[The problem] Swap "Select" for "Choose" in the lines below and write them out again with nothing else changed. Leave the pictures out of your answer.

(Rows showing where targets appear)
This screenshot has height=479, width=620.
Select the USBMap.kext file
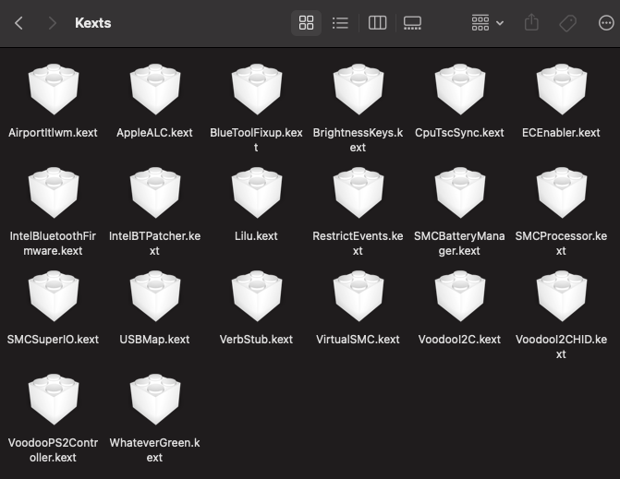154,296
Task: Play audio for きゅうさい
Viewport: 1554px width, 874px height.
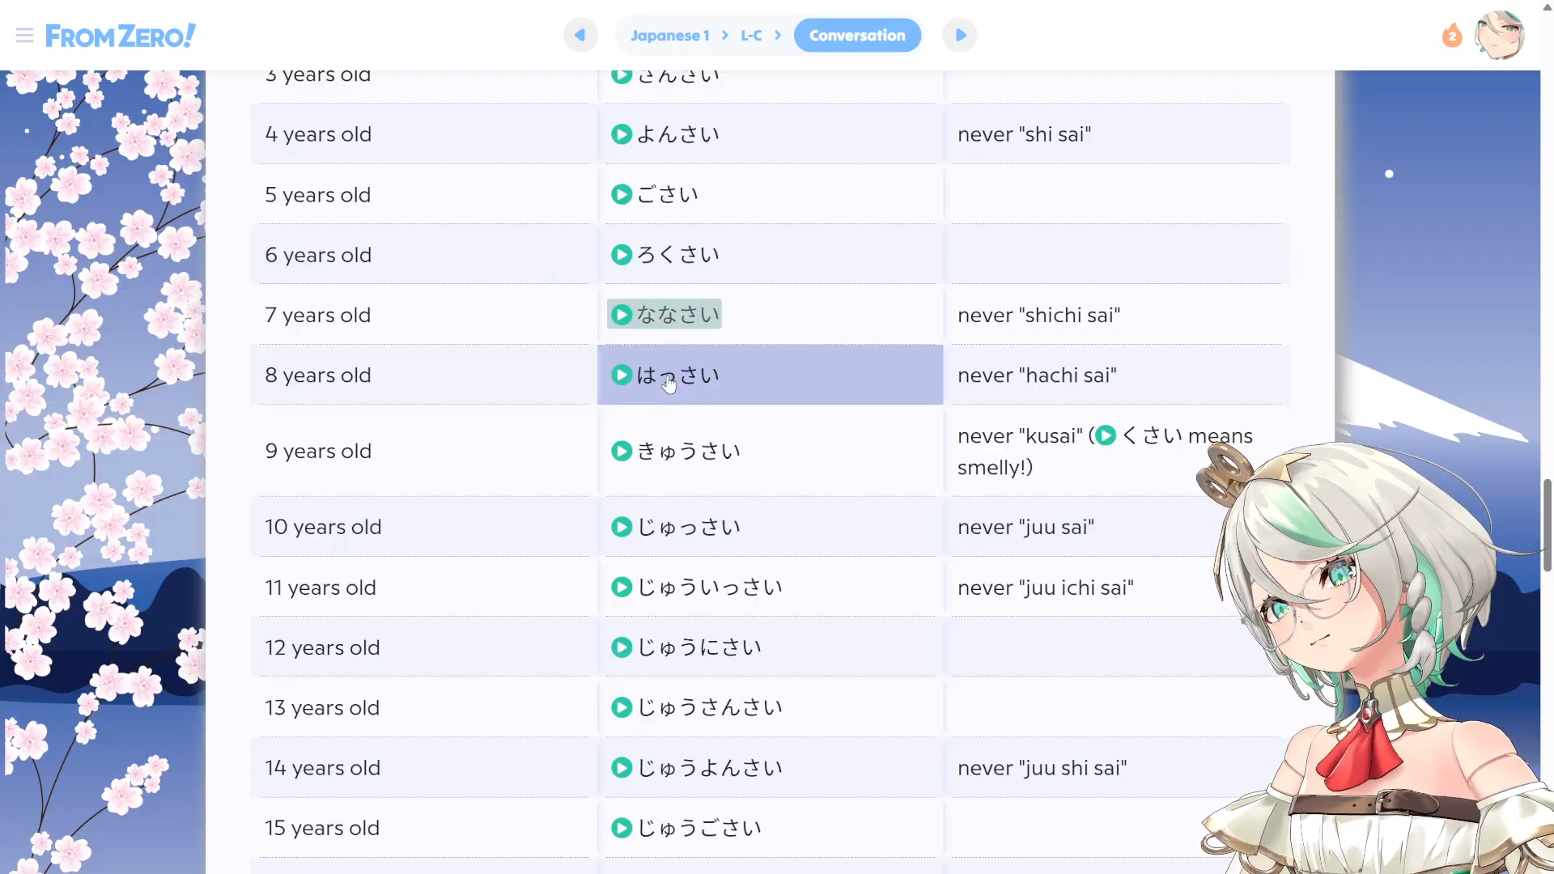Action: (622, 451)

[Worked solution]
This screenshot has height=479, width=620.
Choose the USBMap.kext file
154,296
Task: Play audio for きゅうさい
Viewport: 1554px width, 874px height.
Action: (622, 451)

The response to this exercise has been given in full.